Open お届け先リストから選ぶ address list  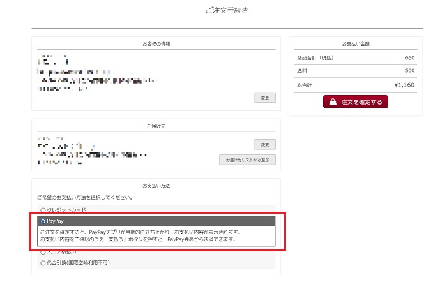(247, 160)
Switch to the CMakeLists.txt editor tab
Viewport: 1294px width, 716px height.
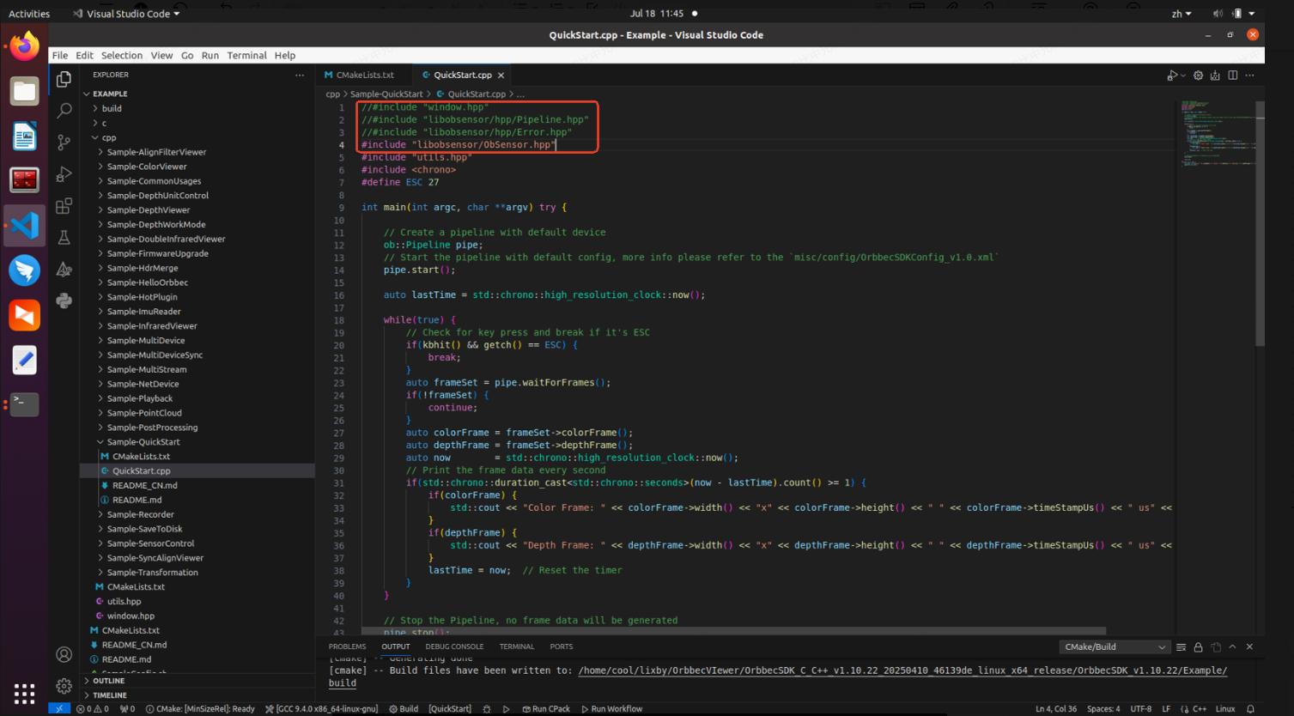[x=364, y=76]
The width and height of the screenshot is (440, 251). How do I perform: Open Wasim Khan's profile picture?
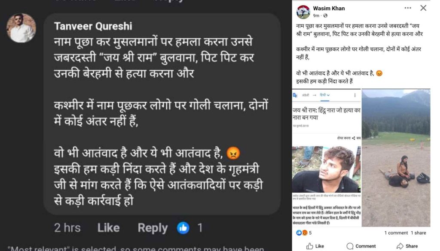coord(303,12)
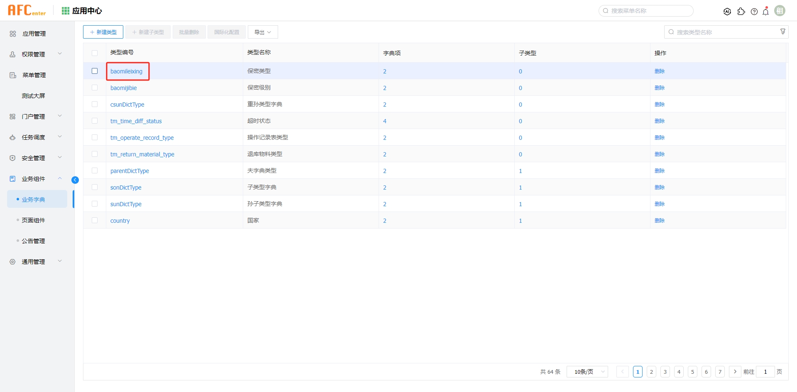Select 页面组件 in the sidebar menu

pos(33,220)
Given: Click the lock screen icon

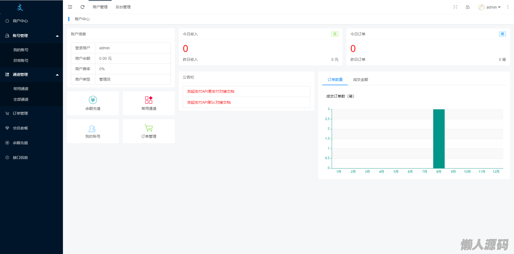Looking at the screenshot, I should pyautogui.click(x=468, y=7).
════
**Goal**
Rewrite the records from the line with "Switch to the CMakeLists.txt editor tab" to the line with "pos(33,220)", putting "editor pane" in place of "editor tab" and keeping everything else the same. Leave the pictures out of your answer.

**Exercise result**
Switch to the CMakeLists.txt editor pane
Viewport: 1294px width, 716px height.
[x=364, y=76]
The width and height of the screenshot is (440, 251). How do I perform: Open Wasim Khan's profile picture?
coord(303,12)
Select 页面组件 in the sidebar menu

pos(33,220)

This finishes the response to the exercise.